» WHAT THE TASK REQUIRES: Scan the listing below and copy every line holding "icon".

» DATASET ENTRIES:
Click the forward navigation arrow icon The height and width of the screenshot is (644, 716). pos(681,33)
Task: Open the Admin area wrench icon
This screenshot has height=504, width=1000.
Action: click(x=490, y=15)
* * *
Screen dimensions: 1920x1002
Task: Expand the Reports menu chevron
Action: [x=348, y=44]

» FINISHED TASK:
Click the forward navigation arrow icon The height and width of the screenshot is (644, 716). pos(681,33)
Task: Open the Admin area wrench icon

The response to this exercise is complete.